[Saved entries]
○ ○ ○
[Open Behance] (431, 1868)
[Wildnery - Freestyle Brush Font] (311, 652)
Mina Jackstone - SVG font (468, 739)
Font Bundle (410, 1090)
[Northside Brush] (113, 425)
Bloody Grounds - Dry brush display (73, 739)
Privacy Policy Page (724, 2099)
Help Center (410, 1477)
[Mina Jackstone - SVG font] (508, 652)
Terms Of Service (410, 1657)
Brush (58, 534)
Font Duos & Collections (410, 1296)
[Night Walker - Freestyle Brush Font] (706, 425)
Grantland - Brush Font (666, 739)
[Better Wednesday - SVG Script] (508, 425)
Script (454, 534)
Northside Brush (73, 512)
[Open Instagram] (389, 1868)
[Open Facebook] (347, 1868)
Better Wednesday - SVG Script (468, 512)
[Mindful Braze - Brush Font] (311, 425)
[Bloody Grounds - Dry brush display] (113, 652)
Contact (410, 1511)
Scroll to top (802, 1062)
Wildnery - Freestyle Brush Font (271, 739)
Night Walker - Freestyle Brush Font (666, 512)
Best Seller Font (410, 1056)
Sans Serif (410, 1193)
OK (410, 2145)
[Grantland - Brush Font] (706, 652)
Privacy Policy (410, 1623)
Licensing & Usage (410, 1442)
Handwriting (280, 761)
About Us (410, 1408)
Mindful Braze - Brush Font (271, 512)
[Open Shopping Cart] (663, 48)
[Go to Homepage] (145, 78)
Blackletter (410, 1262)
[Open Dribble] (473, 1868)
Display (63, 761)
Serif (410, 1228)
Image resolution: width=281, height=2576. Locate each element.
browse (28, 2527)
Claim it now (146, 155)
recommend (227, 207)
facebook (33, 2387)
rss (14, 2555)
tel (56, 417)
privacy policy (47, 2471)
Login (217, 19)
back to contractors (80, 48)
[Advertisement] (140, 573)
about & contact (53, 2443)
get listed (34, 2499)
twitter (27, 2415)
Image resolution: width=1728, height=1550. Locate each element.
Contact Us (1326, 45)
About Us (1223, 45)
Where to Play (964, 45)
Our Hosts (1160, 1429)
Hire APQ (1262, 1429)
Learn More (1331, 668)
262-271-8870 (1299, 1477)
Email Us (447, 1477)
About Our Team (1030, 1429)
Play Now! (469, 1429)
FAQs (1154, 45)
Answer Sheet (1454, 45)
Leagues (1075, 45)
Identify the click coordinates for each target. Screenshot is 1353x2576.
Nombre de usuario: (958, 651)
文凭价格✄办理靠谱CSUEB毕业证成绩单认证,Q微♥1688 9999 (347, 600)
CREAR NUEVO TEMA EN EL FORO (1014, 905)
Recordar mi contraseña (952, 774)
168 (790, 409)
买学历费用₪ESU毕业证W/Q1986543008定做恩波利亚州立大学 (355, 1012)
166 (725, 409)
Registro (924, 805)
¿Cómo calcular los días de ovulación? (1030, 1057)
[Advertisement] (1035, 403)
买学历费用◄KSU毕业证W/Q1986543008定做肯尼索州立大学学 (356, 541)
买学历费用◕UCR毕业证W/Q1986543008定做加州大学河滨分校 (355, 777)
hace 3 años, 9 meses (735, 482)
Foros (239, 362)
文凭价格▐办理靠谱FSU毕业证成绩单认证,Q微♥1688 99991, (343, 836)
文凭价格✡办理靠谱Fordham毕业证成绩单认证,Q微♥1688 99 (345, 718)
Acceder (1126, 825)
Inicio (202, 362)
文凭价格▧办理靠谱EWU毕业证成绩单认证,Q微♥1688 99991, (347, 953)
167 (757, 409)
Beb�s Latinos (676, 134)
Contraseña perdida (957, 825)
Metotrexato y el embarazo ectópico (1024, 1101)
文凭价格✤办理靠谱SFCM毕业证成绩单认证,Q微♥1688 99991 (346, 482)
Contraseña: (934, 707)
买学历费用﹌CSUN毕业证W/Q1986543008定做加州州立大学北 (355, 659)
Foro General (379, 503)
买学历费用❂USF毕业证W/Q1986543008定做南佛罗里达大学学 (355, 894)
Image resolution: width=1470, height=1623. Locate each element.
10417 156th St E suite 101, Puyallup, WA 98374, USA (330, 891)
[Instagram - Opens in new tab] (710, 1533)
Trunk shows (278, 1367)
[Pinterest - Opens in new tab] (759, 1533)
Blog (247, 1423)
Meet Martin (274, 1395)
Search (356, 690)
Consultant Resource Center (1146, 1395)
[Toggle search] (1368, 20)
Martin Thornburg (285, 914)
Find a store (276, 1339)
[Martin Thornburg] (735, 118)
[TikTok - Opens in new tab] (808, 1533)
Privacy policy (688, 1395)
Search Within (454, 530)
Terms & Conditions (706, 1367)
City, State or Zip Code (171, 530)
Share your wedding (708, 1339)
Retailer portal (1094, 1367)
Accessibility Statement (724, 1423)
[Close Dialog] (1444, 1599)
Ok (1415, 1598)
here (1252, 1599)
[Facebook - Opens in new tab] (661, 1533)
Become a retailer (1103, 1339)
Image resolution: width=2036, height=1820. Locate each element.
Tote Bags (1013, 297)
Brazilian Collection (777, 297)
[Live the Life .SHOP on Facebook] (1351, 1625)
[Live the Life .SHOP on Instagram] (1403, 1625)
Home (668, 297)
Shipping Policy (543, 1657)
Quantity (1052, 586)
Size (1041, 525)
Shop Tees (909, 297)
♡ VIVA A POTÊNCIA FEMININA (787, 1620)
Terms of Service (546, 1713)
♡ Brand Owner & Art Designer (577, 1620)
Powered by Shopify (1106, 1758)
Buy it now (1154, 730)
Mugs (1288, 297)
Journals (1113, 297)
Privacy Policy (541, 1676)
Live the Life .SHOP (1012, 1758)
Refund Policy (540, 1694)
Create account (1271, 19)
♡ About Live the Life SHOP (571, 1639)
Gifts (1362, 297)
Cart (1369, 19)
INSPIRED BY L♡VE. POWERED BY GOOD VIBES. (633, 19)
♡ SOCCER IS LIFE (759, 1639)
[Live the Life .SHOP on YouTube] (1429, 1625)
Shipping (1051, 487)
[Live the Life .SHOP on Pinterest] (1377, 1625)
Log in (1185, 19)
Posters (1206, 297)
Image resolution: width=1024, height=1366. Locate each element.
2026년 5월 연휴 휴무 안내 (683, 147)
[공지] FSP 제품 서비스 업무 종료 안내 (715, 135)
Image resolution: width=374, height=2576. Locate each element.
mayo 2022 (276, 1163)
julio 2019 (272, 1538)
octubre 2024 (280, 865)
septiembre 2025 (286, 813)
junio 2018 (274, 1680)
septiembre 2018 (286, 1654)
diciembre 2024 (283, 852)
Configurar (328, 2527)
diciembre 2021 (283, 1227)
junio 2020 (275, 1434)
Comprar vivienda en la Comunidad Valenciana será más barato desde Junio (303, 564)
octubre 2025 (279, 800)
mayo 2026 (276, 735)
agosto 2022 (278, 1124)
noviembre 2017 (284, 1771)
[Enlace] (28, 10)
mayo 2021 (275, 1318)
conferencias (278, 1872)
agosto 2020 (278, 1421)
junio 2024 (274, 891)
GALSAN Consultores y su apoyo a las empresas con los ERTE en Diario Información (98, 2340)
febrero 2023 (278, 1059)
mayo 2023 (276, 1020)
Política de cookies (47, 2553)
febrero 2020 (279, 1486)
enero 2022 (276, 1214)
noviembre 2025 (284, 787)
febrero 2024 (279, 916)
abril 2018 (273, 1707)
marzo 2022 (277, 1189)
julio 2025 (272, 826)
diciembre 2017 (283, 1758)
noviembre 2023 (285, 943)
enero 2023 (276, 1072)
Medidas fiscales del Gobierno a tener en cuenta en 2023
○ ○ ○
> **Task**: Take the stretch of lines above from the one containing "Wildnery - Freestyle Brush Font (271, 739)" through the one containing "Nombre de usuario: (958, 651)" and repeat it exactly, adding no other line.

> **Result**:
Wildnery - Freestyle Brush Font (271, 739)
Night Walker - Freestyle Brush Font (666, 512)
Best Seller Font (410, 1056)
Sans Serif (410, 1193)
OK (410, 2145)
[Grantland - Brush Font] (706, 652)
Privacy Policy (410, 1623)
Licensing & Usage (410, 1442)
Handwriting (280, 761)
About Us (410, 1408)
Mindful Braze - Brush Font (271, 512)
[Open Shopping Cart] (663, 48)
[Go to Homepage] (145, 78)
Blackletter (410, 1262)
[Open Dribble] (473, 1868)
Display (63, 761)
Serif (410, 1228)
Image resolution: width=281, height=2576. Locate each element.
browse (28, 2527)
Claim it now (146, 155)
recommend (227, 207)
facebook (33, 2387)
rss (14, 2555)
tel (56, 417)
privacy policy (47, 2471)
Login (217, 19)
back to contractors (80, 48)
[Advertisement] (140, 573)
about & contact (53, 2443)
get listed (34, 2499)
twitter (27, 2415)
Image resolution: width=1728, height=1550. Locate each element.
Contact Us (1326, 45)
About Us (1223, 45)
Where to Play (964, 45)
Our Hosts (1160, 1429)
Hire APQ (1262, 1429)
Learn More (1331, 668)
262-271-8870 (1299, 1477)
Email Us (447, 1477)
About Our Team (1030, 1429)
Play Now! (469, 1429)
FAQs (1154, 45)
Answer Sheet (1454, 45)
Leagues (1075, 45)
Identify the click coordinates for each target. Screenshot is 1353x2576.
Nombre de usuario: (958, 651)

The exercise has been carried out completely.